Kazakh president offers support to Erdogan

ALMATY, AUG. 6 2016 (The Conway Bulletin) — Kazakh President Nursultan Nazarbayev flew to Ankara to meet with Turkey’s President Recep Tayyip Erdogan, making him the first head-of-state to travel to Turkey since a coup attempt in July.

The meeting highlighted Mr Nazarbayev’s savvy foreign policy and his attempts to maintain a balance between the competing pressures placed over Kazakhstan by rival powers, mainly Russia, China, and Turkey and to a lesser extent the US.

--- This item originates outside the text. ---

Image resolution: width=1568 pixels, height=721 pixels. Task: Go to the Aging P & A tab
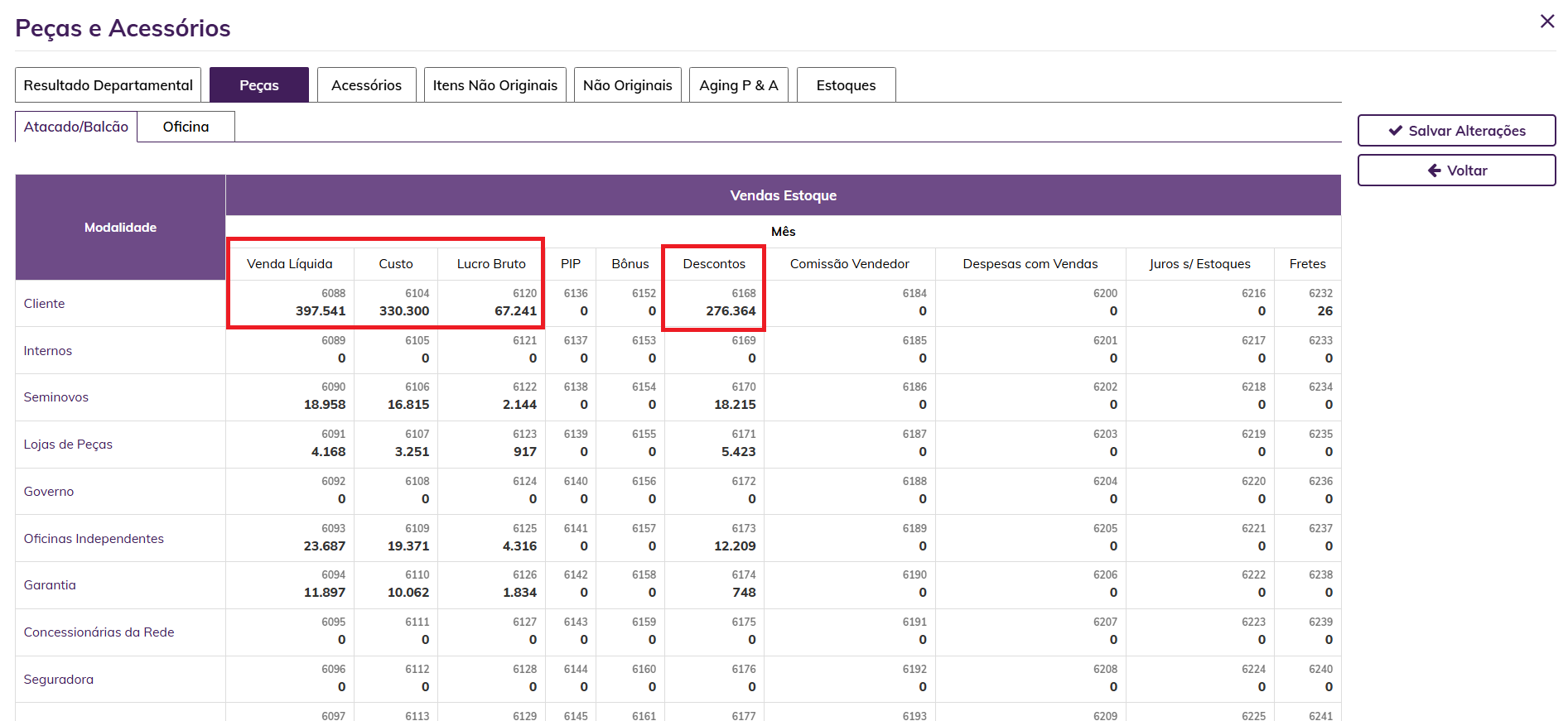pos(738,85)
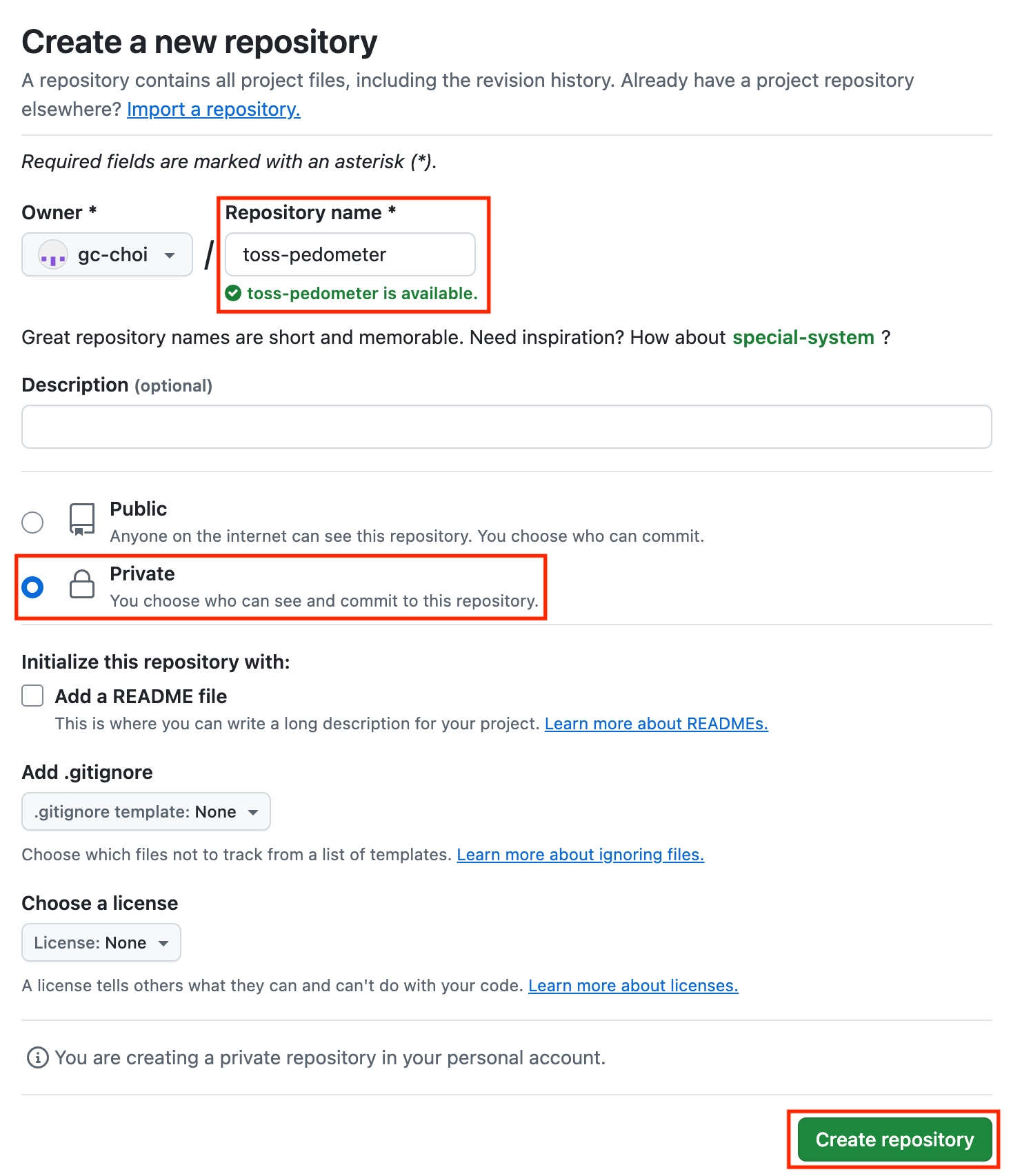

On his trip to Ankara, Mr Nazarbayev voiced his support for Mr Erdogan, seen as one of the strongest leaders in the Muslim world, and, importantly, he also went some way to appeasing Mr Erdogan’s quest to crackdown on supporters of the exiled Turkish cleric Fethullah Gulen when he said that he would send back any teachers linked to the outlawed movement.

“We do not support anyone going against Turkey. This is not in our interest. Both sides’ education ministries will control the schools by creating a working group,” media quoted Mr Nazarbayev as saying. “If there are teachers with links, we will send them back and ask the Turkish government to send other teachers.”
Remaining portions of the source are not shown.